There’s also work on different types of transistors. IBM has been working recently modifying “phase change materials” to simulate synapse-like electrical activity to support neuromorphic(brain-like) algorithms for detecting objects using less area and less power. They’ve used the short-term electrostatic volatility and long-term non-volatility of phase change to simulate the short term electrical volatility and long term plasticity of synapses to do practical tasks. It promises to be able to perform AI like tasks with less space and less power, making AI more and more available to everyone.
Along with these stacked transistors, all kinds of companies are developing newer and newer neural network accelerators and other new forms of chip architectures. IBM, not content with developing 2nm transistors and the above neuromorphic networks, have released their own AI chip, for making neural network inference and training faster. It’s quite similar to Google’s old TPU in its matrix multiply networks, but uses interesting bit formats to take advantage of AI’s need for only “approximate” correctness - an interesting topic in of itself, since it is a not widely known fact that you can generally reduce the resolution of neural network parameters from 32 bit floats to 8 bit ints without losing too much accuracy for a 4 fold decrease in space, indicating the fundamental robustness and also overparameterization of most AI models.
Beyond TPU and similar matrix multiply chips, there are also various accelerators for speeding up specific neural network operations.
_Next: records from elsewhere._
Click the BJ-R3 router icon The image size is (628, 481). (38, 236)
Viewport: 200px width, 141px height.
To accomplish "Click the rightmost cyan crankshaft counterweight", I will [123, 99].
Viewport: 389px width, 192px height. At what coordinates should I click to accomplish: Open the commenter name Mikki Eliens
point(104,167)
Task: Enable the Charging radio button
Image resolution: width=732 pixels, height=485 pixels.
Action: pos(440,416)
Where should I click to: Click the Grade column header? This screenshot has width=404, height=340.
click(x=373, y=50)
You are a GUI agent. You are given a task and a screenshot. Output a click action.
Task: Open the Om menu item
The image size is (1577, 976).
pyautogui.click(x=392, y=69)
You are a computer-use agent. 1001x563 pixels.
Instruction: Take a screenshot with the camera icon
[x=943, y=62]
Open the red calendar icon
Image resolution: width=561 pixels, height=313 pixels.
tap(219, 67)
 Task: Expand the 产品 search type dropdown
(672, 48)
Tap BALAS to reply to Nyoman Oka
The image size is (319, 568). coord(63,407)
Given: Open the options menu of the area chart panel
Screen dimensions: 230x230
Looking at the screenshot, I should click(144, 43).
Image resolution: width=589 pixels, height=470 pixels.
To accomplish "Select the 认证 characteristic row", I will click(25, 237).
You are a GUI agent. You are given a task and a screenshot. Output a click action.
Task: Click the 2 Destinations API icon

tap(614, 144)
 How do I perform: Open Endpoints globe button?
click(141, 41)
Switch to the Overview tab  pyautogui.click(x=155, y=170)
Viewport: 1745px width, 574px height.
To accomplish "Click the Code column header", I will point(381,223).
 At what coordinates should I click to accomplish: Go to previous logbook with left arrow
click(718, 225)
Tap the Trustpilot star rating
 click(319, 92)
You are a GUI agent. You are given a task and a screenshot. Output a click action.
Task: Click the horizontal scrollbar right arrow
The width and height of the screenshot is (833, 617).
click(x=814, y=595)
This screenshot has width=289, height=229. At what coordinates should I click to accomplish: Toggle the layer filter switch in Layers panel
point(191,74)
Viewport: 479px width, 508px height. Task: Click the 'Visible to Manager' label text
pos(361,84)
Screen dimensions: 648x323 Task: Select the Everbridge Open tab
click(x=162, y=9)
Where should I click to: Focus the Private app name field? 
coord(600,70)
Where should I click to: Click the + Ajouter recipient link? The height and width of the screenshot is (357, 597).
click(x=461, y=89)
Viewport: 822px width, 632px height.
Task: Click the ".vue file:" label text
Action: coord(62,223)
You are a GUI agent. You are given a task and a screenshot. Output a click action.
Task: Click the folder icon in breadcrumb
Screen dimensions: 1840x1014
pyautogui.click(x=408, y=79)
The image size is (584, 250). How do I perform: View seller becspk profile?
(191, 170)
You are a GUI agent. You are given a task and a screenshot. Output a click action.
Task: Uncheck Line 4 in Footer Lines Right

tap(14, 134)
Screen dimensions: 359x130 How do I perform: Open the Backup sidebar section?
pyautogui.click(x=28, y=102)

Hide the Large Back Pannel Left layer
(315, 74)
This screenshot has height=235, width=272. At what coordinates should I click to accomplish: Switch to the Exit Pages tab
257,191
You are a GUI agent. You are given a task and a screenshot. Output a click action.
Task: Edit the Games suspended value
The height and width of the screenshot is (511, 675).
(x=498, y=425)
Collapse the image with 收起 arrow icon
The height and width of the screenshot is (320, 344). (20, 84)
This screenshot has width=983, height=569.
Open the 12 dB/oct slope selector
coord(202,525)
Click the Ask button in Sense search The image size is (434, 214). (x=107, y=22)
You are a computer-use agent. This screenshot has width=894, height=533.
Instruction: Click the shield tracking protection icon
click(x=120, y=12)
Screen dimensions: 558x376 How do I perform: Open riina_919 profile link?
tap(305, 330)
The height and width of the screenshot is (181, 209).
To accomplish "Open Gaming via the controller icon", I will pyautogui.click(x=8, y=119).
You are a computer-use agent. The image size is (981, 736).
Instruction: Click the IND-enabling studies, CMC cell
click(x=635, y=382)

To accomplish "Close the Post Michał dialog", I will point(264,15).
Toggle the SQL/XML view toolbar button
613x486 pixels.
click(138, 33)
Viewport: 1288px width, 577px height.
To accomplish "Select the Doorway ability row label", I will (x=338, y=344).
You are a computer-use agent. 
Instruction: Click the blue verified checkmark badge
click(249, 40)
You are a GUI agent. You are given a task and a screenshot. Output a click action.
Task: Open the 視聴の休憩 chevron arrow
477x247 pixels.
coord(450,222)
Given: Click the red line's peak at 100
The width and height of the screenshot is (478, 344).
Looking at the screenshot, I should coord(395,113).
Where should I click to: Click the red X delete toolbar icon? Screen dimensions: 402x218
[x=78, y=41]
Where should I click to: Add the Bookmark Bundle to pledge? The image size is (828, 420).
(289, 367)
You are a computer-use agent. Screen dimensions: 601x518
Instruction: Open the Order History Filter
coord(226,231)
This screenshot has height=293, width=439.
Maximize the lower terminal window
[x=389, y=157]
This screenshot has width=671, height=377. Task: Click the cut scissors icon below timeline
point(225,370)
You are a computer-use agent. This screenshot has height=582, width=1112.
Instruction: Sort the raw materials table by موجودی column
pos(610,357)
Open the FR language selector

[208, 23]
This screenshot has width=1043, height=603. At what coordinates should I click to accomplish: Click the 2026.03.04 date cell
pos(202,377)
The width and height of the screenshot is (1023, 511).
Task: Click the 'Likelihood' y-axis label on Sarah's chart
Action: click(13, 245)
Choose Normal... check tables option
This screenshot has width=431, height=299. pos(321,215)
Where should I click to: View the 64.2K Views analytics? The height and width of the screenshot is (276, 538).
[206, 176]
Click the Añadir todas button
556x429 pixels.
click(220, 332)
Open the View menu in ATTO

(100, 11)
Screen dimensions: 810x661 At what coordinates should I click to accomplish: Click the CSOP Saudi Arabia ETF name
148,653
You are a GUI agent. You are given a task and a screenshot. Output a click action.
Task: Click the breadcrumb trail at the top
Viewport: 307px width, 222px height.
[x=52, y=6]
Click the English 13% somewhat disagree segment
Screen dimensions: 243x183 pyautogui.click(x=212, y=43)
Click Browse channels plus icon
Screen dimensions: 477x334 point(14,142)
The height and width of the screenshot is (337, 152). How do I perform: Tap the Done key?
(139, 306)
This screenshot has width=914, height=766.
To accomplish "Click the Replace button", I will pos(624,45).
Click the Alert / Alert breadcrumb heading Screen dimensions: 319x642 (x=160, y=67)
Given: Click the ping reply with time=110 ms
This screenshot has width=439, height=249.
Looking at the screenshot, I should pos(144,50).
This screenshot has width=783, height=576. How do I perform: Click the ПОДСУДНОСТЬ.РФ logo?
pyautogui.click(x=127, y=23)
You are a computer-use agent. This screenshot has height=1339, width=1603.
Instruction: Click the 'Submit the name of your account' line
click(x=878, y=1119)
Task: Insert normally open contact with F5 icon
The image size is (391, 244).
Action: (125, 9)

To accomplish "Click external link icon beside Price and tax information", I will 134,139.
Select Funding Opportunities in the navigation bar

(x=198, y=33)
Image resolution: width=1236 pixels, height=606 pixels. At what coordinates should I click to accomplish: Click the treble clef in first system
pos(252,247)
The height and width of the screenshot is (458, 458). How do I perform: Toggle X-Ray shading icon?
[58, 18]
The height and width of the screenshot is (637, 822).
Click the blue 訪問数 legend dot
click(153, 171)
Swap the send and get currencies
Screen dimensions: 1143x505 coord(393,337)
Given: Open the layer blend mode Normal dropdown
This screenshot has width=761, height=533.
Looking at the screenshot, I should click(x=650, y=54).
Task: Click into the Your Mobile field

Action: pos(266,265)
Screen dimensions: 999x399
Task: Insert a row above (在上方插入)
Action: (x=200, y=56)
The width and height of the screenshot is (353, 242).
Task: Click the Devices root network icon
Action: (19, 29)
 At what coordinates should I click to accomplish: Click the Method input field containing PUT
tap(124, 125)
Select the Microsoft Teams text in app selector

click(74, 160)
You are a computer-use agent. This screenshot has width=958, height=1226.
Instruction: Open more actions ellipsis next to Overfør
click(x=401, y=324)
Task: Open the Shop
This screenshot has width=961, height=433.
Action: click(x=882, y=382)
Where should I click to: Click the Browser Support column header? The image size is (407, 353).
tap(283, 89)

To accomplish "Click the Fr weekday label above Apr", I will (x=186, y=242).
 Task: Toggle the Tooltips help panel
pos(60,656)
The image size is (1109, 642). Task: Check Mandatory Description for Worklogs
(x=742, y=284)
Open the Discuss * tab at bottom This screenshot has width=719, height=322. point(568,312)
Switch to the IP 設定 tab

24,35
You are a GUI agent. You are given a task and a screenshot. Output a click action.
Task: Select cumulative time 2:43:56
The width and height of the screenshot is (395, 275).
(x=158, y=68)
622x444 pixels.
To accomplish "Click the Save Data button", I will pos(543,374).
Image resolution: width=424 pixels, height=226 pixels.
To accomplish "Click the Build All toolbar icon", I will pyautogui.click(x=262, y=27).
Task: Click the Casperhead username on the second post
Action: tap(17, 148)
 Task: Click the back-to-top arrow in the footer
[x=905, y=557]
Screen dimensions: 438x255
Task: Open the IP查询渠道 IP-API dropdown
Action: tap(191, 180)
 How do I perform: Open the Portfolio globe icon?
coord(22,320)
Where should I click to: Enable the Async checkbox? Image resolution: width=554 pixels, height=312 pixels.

Using tile-flexible and other paradigms, researchers have designed accelerators which can speedily run sparse models, models which can be created by methods like Learning Rate Rewinding. These sparse models promise a 10 times speedup over dense models in less space to boot - the dream is to one day be able to run GPT-3 or Stable Diffusion on a $20 chip, a dream which might become a reality soon(I’m hoping to be able to figure that out soon). There’s even work on Fourier transform based models of convolutional neural networks(for of course, convolution in time is multiplication in frequency) for even larger speedups.
In addition, there are new chip architecture paradigms which are being developed. My lab, the AVLSI lab at Yale specializes in asynchronous architecture, which is a specific type of chip architecture which has no clock for synchronization: only local synchronization between cells(which is what you call combination of gates). Since then each component can run as fast as it can, and there’s no global effects due to the absence of a clock, it promises higher speed, efficiency and easier debugging. In addition it can support ultra low power applications, as there’s no need for a power intensive clock. The only issue is that it’s not a paradigm supported by most chip design tools, so the lab has had to develop a whole suite of tools to support it, ACT. But it’s a growing field.
So out of the weeds of scientific description, what all this leads towards is a new and exciting world of ever smaller, ever more efficient, ever cheaper chips for running massively complex programs. The end of Moore’s law is premature, and in the future we could have more and more compute everywhere. In 2084, the AI models which will saturate the world around us won’t run on a massive supercomputer like Skynet, but rather will be run in small compact devices, and be embedded in chips in every device and computer, small chips which will be able to run massive models with minimum power consumption. It’ll be a decentralized revolution to a large degree. There will be supercomputers of highly advanced AI chips which will run massive models, but on a day to day basis, you will interact with the smaller models run on small cheap chips.